--- START ---

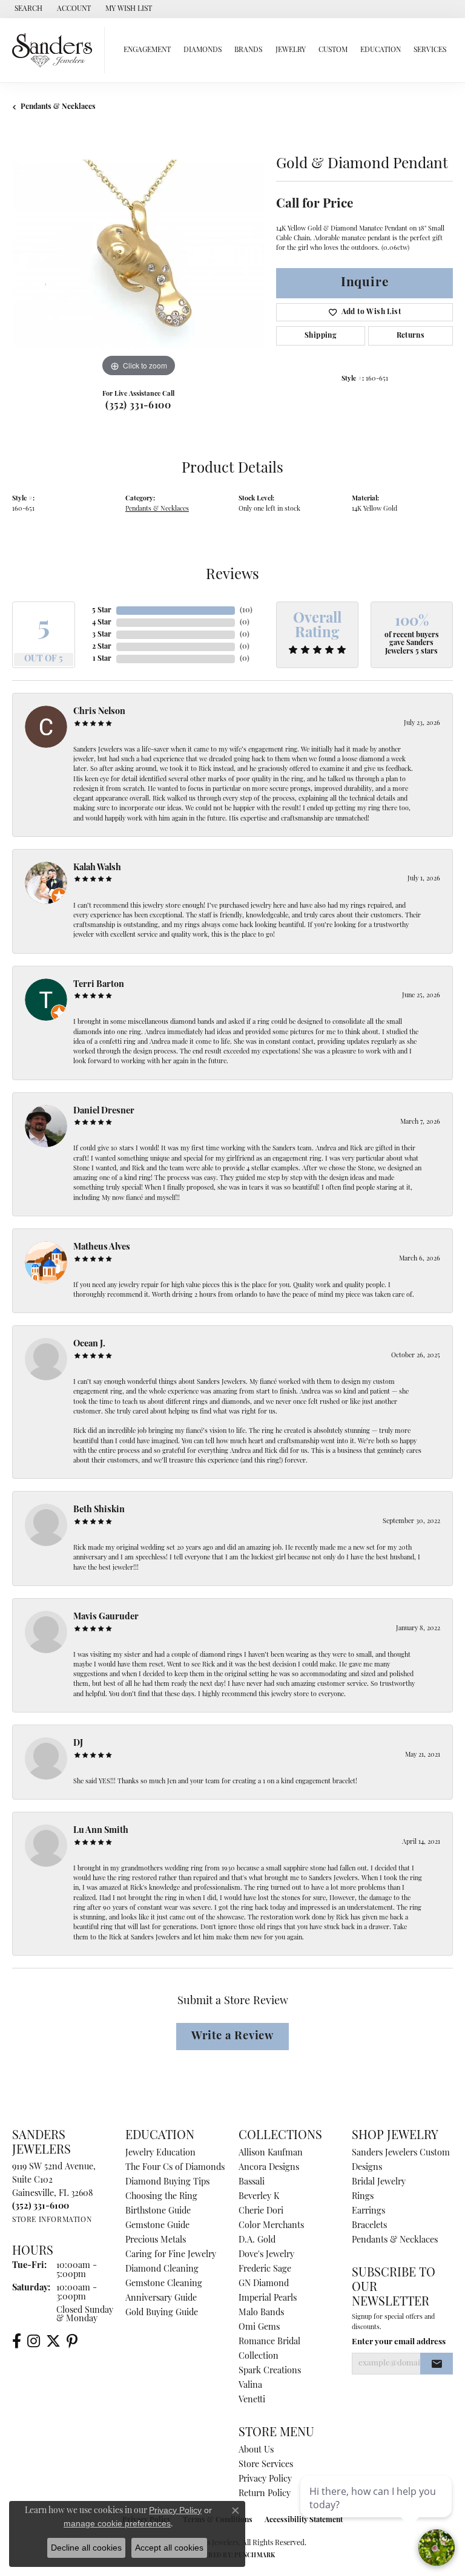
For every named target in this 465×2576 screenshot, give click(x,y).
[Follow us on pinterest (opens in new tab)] (72, 2341)
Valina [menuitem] (250, 2385)
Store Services (266, 2464)
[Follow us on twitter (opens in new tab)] (53, 2341)
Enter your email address (399, 2342)
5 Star (101, 610)
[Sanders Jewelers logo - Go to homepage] (55, 50)
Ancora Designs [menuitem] (269, 2167)
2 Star (101, 647)
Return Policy (265, 2494)
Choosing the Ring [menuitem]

--- END ---

# [Work to complete]
Your answer should be the lines of the records that hold the string "Follow".

# [Response to this task]
[Follow us on pinterest (opens in new tab)] (72, 2341)
[Follow us on twitter (opens in new tab)] (53, 2341)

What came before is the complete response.